MENU CLOSE
About Us

Who We Are

Our Social Responsibility

Events

Exhibitions

Activeties

Members

Hospitals

Individuals

Companies

Member Benefits

 
Bio-medical projectsi

State Key Laboratory of Biotherapy

Cooperation

Achievement Exhibition

Scimea Journals

Signal Transduction and Targeted Therapy

News

News Information

 
Home   >  News
23 Aug 2019
416
Let the world hear WCH- the collection of 10 researches from the Department of Urology, West China Hospital, Sichuan University in 2019 ASCO-GU Cancer Symposium
scimea

On Feb.14-16, 2019, the annual ASCO-GU Cancer Symposium was hold in San Francisco, United States as expected. More than 4,400 urologists, oncologists, pathologists, imaging and other physicians engaging in the clinical and basic research of urological oncology from all over the world have an all-round, multi-perspective and in-depth academic exchanges on transformational medicine and systematic clinical diagnosis and treatment of urinary tumors. 765 related research reports are inspiring, among which 26 are from China, speaking for Chinese endeavor in urinary tumors on ASCO-GU. In addition, 10 studies from Professor Wei Qiang and Zeng Hao's teams, the Department of Urology, West China Hospital(WCH), Sichuan University(SU) contribute a lot. Hereby, I sincerely hope that we can work together with all China urology departments to interprete the research findings of the urological oncology team, WCH. 


1.jpg


Prostate Cancer


Abs70: the diagnostic effect of multi-parameter magnetic resonance targeting prostate puncture for the people receiving the first puncture


The recent years have witnessed that the multi-parameter magnetic resonance targeting prostate puncture winning the attention of the world. Previously, the detection rate of prostate cancer guided by prostate biopsy perineal/transrectal color doppler ultrasound is not high. What's worse, the missed detection of prostate cancer with clinical significance and the detection of prostate cancer without clinical significance may delay treatment or waste medical resources. Many foresighted clinical trials prove that the fusion puncture combined prostate biopsy with multi-parameter magnetic resonance dramatically rise the defection rate of prostate cancer with clinical significance, and save, at the same time, about 20% the detection of prostate cancer without clinical significance, having the bright clinical future. Currently, due to the limitation of fusion technology and expensive fee, however, only the patients having the negative primary biopsy but their PSA keeping rising would be recommended the joint multi-parameter magnetic resonance targeted puncture so as to enhance the tumor detection rate by related guidances. As for the initial puncture of patients with suspected prostate cancer, however, the multi-parameter magnetic resonance targeted prostate cancer is controversial.
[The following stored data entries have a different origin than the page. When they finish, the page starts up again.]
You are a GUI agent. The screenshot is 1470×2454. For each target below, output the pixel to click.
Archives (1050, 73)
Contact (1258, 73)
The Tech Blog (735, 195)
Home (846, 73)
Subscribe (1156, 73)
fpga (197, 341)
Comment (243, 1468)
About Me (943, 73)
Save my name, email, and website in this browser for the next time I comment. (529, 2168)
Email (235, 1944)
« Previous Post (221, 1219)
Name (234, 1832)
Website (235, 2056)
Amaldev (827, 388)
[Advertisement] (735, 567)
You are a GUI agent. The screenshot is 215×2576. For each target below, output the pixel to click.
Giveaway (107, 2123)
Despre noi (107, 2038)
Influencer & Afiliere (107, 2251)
Therefore, Prof. Wei Qiang's team conducted a meta-analysis on several prospective randomized controlled clinical studies. The findings show that on one hand, as for patients having the first prostate puncture with positive magnetic resonance, joint system plus targeted puncture can maximize the detection rate of tumor but are more likely to greatly increase the detection rate of inert tumor at the same time, on the other hand, the targeted juncture alone, with fewer puncture needles, can maintain the same detection rate of prostate cancer with clinical significance(Gleason Score+4 or above) as that of system juncture.


Although the present clinical data are limited, yet we cannot get absolute evidence to support the joint targeting and system puncture or the replacement of system juncture with targeted juncture. Besides, economic benefits, patients' will and medical equipment should be taken into consideration when it turns to clinicians' decision-making. But the precision medicine is the current and future trends. With the advancement in related technologies, the era of precise targeted puncture, which can achieve the highest diagnosis effect with minimum invasiveness is bound to arrive.

 

Abs127: the study on coorelation between the positive midpoint of perineal prostate puncture and the positive incisal margin after radical prostatectomy


At present, radical prostatectomy is one of the standard curative treatments for localized prostate cancer among all prostate cancer treatments. But, many current studies find that there is close relation between a positive incisal margin after radical prostatectomy and the recurrence of prostate cancer. Prof. Zeng Hao's team of WCH has conducted a retrospective research on how to forecast a positive incisal edge after surgery. Previous studies show that preoperative PSA, T staging and Gleason Score have direct effects on a positive incisal edge after surgery.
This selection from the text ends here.